TxCell and Lonza enter agreement for manufacture of CAR-Treg cellular product

A Master Service Agreement has been entered by TxCell and Lonza Pharma & Biotech for the manufacture of a CAR-Treg cellular product (TX200), which is in development for the prevention of chronic rejection after organ transplantation.

“Lonza is a tremendous partner with a highly successful track record in manufacturing cell and gene therapies, including CAR-T,” said Stéphane Boissel, CEO of TxCell. “Lonza’s skill and know-how will provide the support and expertise necessary to develop our lead CAR-Treg programme, which is on track to enter the clinic. Our therapy has the potential to offer transplanted patients a new option to prevent graft rejection, an area of significant unmet medical need.”

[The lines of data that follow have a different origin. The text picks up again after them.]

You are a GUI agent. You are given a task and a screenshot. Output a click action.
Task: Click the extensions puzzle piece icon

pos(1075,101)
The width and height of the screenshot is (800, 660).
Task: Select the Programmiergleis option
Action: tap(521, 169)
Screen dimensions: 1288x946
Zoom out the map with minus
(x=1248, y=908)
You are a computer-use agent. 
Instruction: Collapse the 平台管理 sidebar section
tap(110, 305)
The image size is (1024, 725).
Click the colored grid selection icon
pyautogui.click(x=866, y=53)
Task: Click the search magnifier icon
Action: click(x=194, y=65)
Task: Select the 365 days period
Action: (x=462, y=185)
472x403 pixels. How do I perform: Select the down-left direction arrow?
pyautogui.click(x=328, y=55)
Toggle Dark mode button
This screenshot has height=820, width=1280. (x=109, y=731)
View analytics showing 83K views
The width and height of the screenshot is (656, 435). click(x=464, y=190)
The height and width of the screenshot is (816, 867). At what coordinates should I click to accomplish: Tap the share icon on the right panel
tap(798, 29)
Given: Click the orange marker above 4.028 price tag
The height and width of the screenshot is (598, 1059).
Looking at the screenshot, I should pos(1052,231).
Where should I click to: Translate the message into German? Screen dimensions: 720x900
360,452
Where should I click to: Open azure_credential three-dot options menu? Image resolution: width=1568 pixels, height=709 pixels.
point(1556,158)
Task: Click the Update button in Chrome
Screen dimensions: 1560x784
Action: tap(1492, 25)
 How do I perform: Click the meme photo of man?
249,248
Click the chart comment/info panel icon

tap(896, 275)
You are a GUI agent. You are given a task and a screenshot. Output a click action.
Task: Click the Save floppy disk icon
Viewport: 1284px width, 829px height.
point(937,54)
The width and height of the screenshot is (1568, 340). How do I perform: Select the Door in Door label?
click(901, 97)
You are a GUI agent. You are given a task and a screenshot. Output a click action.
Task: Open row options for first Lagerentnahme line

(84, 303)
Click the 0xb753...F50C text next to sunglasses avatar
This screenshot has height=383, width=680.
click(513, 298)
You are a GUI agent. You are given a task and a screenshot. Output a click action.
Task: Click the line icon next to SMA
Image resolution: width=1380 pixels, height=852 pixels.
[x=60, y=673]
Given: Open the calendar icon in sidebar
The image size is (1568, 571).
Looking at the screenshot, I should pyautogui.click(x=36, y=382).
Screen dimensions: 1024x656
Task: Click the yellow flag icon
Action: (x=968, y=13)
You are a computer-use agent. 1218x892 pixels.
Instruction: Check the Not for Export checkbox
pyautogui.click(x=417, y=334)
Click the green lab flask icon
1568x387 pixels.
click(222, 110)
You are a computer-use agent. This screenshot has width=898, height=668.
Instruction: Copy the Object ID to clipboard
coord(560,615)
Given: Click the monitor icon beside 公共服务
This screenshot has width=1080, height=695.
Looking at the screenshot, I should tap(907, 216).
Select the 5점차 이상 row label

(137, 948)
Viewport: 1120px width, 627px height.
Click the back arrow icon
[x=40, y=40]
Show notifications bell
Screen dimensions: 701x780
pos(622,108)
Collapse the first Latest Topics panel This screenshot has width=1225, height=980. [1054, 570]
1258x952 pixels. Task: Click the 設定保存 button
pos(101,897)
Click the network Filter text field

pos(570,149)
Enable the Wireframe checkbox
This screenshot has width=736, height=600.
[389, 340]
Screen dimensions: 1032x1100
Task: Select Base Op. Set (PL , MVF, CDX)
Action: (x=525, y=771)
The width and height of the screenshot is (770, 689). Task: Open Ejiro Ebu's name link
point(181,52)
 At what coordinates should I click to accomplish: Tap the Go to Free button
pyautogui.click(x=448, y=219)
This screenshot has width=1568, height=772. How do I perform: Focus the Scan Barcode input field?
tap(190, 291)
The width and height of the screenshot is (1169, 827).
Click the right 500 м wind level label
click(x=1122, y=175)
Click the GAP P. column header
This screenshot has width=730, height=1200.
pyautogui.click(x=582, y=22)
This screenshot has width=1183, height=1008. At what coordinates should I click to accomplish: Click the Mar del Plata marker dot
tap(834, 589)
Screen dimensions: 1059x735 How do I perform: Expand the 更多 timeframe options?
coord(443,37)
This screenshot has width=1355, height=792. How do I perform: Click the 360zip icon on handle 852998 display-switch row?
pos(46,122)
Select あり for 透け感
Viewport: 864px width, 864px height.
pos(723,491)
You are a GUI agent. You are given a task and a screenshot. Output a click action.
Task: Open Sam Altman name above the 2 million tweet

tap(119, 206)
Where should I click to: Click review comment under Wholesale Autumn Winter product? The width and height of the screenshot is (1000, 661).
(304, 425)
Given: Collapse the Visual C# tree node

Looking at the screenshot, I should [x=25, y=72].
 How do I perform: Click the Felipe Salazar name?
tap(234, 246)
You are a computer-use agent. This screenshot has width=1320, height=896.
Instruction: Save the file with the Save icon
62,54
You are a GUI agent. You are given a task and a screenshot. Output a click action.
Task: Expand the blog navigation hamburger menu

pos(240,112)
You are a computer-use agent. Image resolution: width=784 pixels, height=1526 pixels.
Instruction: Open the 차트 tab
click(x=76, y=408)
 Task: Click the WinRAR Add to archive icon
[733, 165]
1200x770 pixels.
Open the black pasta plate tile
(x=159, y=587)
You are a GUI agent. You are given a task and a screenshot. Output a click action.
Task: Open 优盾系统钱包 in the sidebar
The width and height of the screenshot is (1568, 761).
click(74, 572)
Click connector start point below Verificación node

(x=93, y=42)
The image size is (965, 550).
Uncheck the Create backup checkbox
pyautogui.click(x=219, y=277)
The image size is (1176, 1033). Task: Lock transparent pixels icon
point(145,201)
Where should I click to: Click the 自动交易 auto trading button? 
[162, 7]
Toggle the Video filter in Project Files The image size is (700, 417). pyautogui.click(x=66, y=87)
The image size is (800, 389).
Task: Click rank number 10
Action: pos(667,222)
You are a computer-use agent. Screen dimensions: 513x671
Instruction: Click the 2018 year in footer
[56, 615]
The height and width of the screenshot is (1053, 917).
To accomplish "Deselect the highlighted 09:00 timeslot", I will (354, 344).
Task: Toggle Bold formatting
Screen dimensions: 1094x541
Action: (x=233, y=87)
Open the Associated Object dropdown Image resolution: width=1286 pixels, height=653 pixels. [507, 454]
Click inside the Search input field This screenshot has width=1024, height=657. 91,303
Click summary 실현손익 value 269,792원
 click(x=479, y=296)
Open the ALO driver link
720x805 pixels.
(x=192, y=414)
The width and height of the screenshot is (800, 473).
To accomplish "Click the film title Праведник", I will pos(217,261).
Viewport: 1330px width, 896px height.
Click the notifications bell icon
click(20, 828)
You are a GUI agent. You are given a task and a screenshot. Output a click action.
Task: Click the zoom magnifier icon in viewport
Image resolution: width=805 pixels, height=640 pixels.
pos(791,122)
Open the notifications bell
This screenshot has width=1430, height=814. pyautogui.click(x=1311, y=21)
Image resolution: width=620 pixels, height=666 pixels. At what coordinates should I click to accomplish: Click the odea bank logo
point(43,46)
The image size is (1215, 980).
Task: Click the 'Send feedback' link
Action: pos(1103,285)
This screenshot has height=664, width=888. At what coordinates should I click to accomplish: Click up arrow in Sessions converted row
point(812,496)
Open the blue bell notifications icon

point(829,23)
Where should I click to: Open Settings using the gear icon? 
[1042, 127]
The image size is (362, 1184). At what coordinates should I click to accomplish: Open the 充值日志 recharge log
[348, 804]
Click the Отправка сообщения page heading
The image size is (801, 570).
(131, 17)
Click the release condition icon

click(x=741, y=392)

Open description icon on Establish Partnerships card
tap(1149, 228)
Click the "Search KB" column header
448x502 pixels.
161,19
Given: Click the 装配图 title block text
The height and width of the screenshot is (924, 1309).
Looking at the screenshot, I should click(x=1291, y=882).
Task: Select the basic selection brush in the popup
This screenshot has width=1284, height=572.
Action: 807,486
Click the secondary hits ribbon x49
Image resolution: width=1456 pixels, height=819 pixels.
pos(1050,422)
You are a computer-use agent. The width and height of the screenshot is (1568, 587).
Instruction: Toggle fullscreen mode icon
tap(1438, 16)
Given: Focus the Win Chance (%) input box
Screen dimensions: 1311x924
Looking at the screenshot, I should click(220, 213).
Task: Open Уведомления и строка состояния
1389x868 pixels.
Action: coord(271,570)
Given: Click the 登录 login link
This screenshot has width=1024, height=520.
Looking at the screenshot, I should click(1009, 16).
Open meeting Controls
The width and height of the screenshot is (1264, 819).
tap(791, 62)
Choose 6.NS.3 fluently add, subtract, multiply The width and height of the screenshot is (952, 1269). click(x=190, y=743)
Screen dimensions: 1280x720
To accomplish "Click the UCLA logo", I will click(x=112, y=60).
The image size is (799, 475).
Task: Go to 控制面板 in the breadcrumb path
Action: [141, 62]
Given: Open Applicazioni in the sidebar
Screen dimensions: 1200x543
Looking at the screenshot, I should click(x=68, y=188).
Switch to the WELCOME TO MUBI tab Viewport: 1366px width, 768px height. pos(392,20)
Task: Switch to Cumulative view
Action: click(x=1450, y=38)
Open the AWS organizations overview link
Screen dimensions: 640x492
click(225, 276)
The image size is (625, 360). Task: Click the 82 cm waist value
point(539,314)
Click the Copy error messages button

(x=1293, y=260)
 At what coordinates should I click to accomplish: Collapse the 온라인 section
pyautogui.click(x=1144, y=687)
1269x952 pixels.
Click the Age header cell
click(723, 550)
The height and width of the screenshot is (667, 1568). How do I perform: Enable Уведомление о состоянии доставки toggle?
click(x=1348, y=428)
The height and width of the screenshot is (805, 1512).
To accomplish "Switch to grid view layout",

“We have been following TxCell’s progress closely in the buoyant cellular immunotherapy space,” added Andreas Weiler, global business unit head, Emerging Technologies, Lonza Pharma & Biotech. “TxCell’s trust in Lonza further demonstrates our leadership role in the cell and gene therapy space. We are keen to remain at the forefront of cell therapy manufacturing by working with TxCell on their highly innovative CAR-Treg platform and taking part in their pioneering clinical study.”

Recently, TxCell finalised its CAR-Treg manufacturing process and started transferring over to Lonza in February this year (2018). According to Lonza’s timeline, these transfer activities and commencement of clinical manufacturing are anticipated in early 2019. As a result of this, TxCell expects to file its first CTA with TX200 early 2019.

Lonza will manufacture clinical batches of TxCell’s HLA-A2 CAR-Treg cellular product from its production site in Geleen (The Netherlands). The final product could be shipped in a frozen state to clinical sites in Europe and the US, as TxCell has already demonstrated that the drug product could be both frozen and thawed with no change in cellular phenotype and function.